## [TASK GOAL]
Substitute "venue map" for "seating map" in the lines from the one with "You are a computer-use" to the one with "point(1050,136)", keeping everything else the same. Give only those lines, and leave out the pictures.

* START DATASET ROWS *

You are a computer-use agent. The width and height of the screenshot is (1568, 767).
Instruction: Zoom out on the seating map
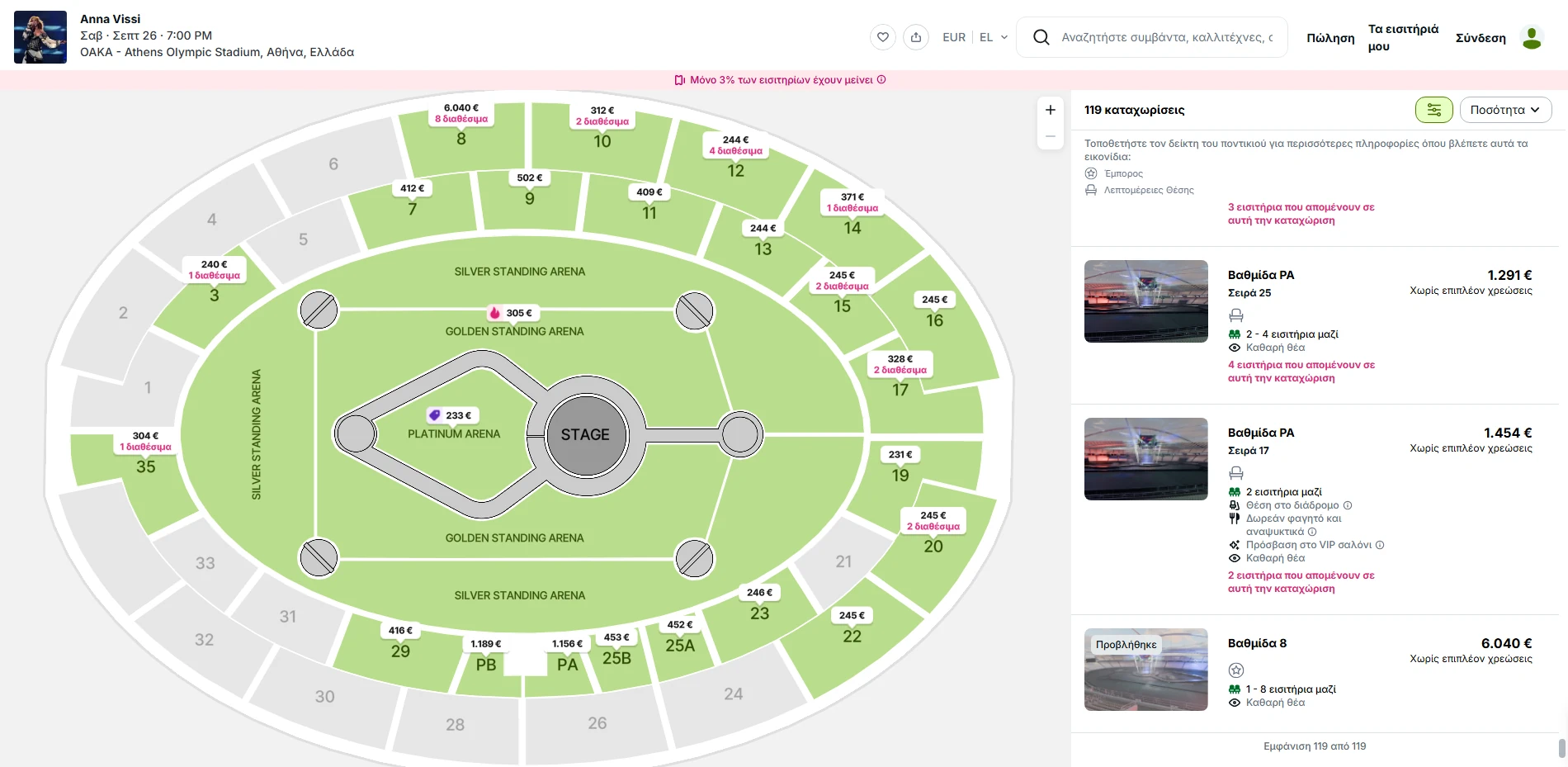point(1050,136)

* END DATASET ROWS *
* START DATASET ROWS *

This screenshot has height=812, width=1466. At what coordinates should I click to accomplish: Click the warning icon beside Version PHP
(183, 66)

* END DATASET ROWS *
* START DATASET ROWS *

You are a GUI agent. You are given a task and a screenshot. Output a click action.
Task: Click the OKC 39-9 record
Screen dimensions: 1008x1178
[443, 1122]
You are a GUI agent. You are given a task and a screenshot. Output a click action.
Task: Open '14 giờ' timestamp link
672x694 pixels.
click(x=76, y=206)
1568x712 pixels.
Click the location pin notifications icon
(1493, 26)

* END DATASET ROWS *

## [FINISHED ANSWER]
You are a computer-use agent. The width and height of the screenshot is (1568, 767).
Instruction: Zoom out on the venue map
point(1050,136)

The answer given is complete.